Scott Walker. Do I really have to say any more?
John Kasich. SB 5, the Governor's wet dream removing collective bargaining rights from pubic workers, is up for a citizen's veto. Kasich, however, like LePage, wants to set up a non-profit board to reach out to business which would be beyond public scrutiny and the open meetings law. Like Walker and LePage, union busting+secrecy=WIN for exploitative employers.
Clarence Thomas. Justice Thomas and his batshit crazy wife are no friends of unions. An excellent article on the Justice in the recent New Yorker Magazine debunks the myth that Thomas is a cypher on the court and asserts that he, even more than Alito and Scalia, is the real drive behind the "originalist" interpretation of the Constitution. Should an important case regarding labor come before the court, we can probably bet on the Justice to have a hand in a decision damaging to the rights of workers. I have to say though, I was very disappointed that this otherwise excellent article failed to answer the question that has been lingering for 20 years: who put a pubic hair on the Justice's Coke?
Rahm Emanuel. Apparently, Rahm is busy in Chicago busting the teachers' union. As he is a Democrat, this makes Rahm extra-wicked-douchey.

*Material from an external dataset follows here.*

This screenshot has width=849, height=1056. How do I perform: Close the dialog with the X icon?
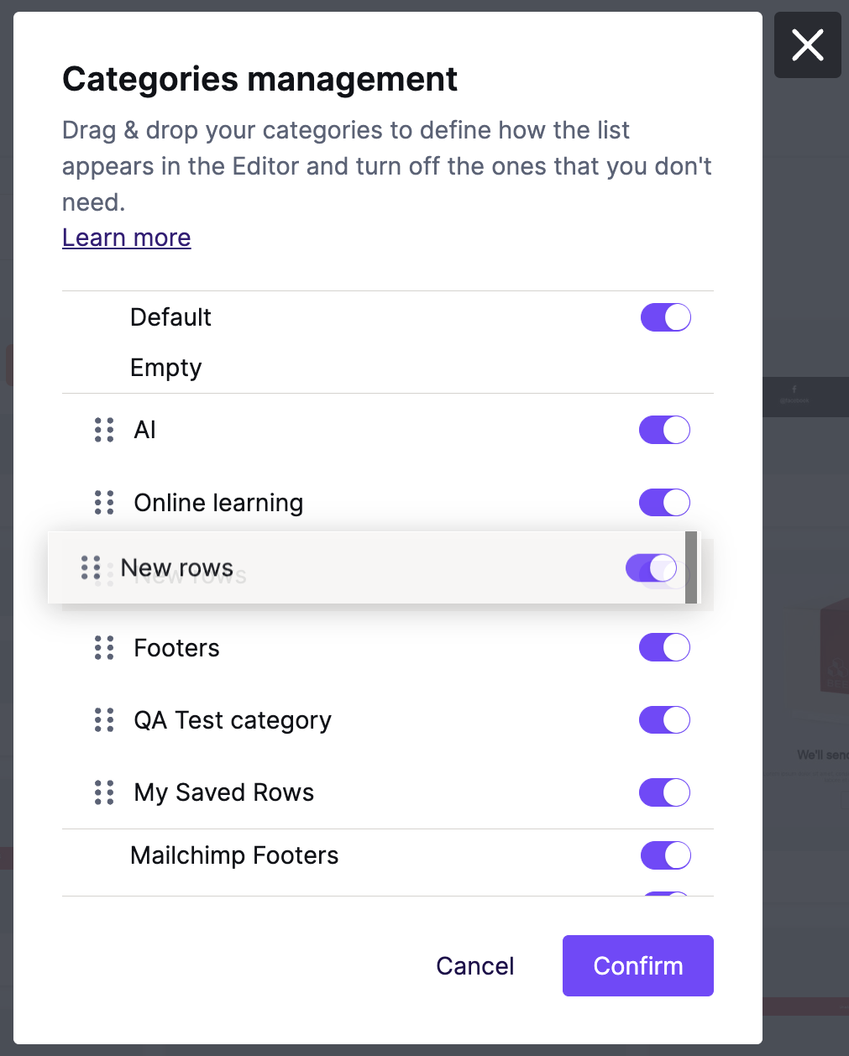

Rick Perry. Texas may be a right-to-work state and generally hostile to unions, but Gov. Goodhair is running for President and certainly would not be union-friendly. His antipathy for workers was best explained by the Gov. himself: basically, he feels that workers should have just enough education to be able to perform tasks but not so much that they might question their circumstances. How classically Southern: these guys always have to have some group that is supposed to know their place and for Perry, clearly that group is workers. It's true--God told him so!

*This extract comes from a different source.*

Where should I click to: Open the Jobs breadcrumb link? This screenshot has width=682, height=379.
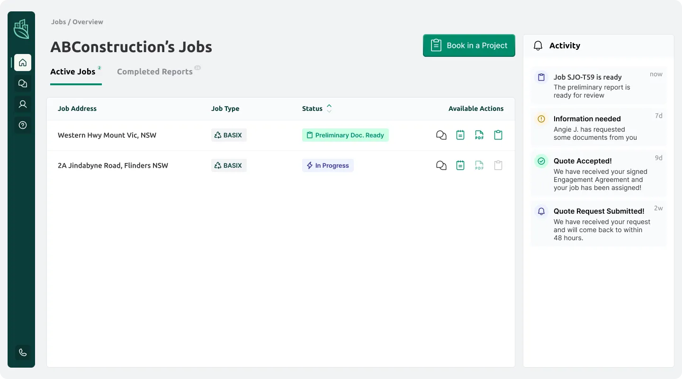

Trader Joe's. I don't know if you have one of these nifty grocery stores near you, but we have one in Portland. Unfortunately, this nifty store turns out not to be so nifty: they refuse to sign a Fair Food Agreement with Florida tomato growers. Douchey, don't ya think? I'll be buying mine at the local farm stand, thank you very much.

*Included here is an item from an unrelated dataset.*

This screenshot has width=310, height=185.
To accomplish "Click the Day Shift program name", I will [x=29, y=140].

There are so many possibilities, I had to choose just a few that stood out to me. Got a nominee? Stick it in the comments. I will be updating the diary at about 10 O'Clock EDT. At that time the nominee with the most votes in the poll will be awarded one of our union-made Golden Douchenozzles from our little collective. Don't forget to vote!
So, what are you cheering and jeering about today? Floor's open! Happy Labor Day!
Shameless Testimonial: a picture is worth a thousand words...
A worker at Irrigation Solutions, Inc.
7:29 AM PT: Update: According to the Poll, Scott Walker wins the Golden Douchenozzle Award. However, since the factory production has been above normal in anticipation of the Labor Day holiday, we are happy to announce that each of the nominees will be receiving their own Golden Douchenozzle. Thank you all for voting!